Miss Colours Hungary crowned

“The most beautiful woman in a wheelchair” in Hungary was crowned over the weekend at the first Miss Colours Hungary wheelchair beauty pageant, which I assume from the name (and the main image on their site) is sponsored by Colours Wheelchairs.
 
And this was a pure beauty pageant folks, one that compared the physical looks of the ladies, from their hair and makeup to their style, poise and their ability to answer questions effectively in the interview round. In the US, disability pageants that put an emphasis on looks are eschewed. A lot of people think the disability world should move past the silliness of beauty pageants, but it seems in Europe they’re quite ok with such a jockeying event between women with disabilities. All the ladies who entered the pageant (there were 50 who entered in total) seemed to be more than ok with the premise, if not super excited to be part of it.
 
I love the mission of the pageant : To show that women in wheelchairs are just as beautiful as those walking around on two legs. “You don’t have to be sorry for women in wheelchairs because they can be just as healthy and attractive as other women,” said the founder of the pageant (who’s also a wc-user) Tibory Kazany.

 

I think we all can agree at the end of the day beauty pageants are silly (and between you and me, we already know that disabled women can be just as hot as able-bodied women), but here’s the deal – most of the world doesn’t realize this. A pageant like this, loaded with persuasive imagery, showing gorgeous women rolling around sashaying and posing as fiercely as any catwalk model, can be an incredibly powerful eraser of stereotypes.

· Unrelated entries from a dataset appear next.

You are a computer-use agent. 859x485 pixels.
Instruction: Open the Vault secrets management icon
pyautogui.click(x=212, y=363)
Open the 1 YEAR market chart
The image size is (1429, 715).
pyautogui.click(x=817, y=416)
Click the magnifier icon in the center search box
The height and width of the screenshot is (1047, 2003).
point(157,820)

And the internet has been buzzing over the crowning of Katalin Eszter Varga, the winner of Miss Colours Hungary. At 26, and a perfume saleswoman, Varga, who has long brunette hair and the cutest bubble cheeks ever (and has been using a chair for 4 years), is drop-dead gorgeous. News outlets all across the world, especially here in the US, are loving this story. Pretty girls in wheelchair stories always get headlines. Check out the craziness. Is a Miss Colours USA in the works? If not, it should be.

But the pageant also has a bigger purpose – to elect an accessibility spokeswoman if you will. As the winner of Miss Colours Hungary, Varga will be an advocate for improving accessibility in her country (as an Eastern European country this country could use a lot of work in that department). Hopefully she can make a big enough impact during her reign to make accessibility and universal design a trend in her country that lasts.

Official Facebook group: Miss Colours Hungary

– Check out the pageant’s official site (translated into English for your convenience): Miss Colours Hungary
 
 
1 comment
  1. The problem is that it excludes almost any disability except paraplegia and perhaps low-level quadriplegia (less likely as Colours don’t do titanium frames), because most other disabilities do not afford the use of a self-propelling wheelchair (so, nobody with muscular dystrophy) *and* leave someone’s looks uncompromised (which excludes a lot of people with cerebral palsy — oh, and they might talk funny as well). Also, no powerchairs (Colours don’t do them), and no ventilators (unlike one of the current Ms Wheelchairs in the USA and, indeed, the current Ms Wheelchair Minnesota). Just pretty women who don’t look disabled, only like normal pretty women sitting down.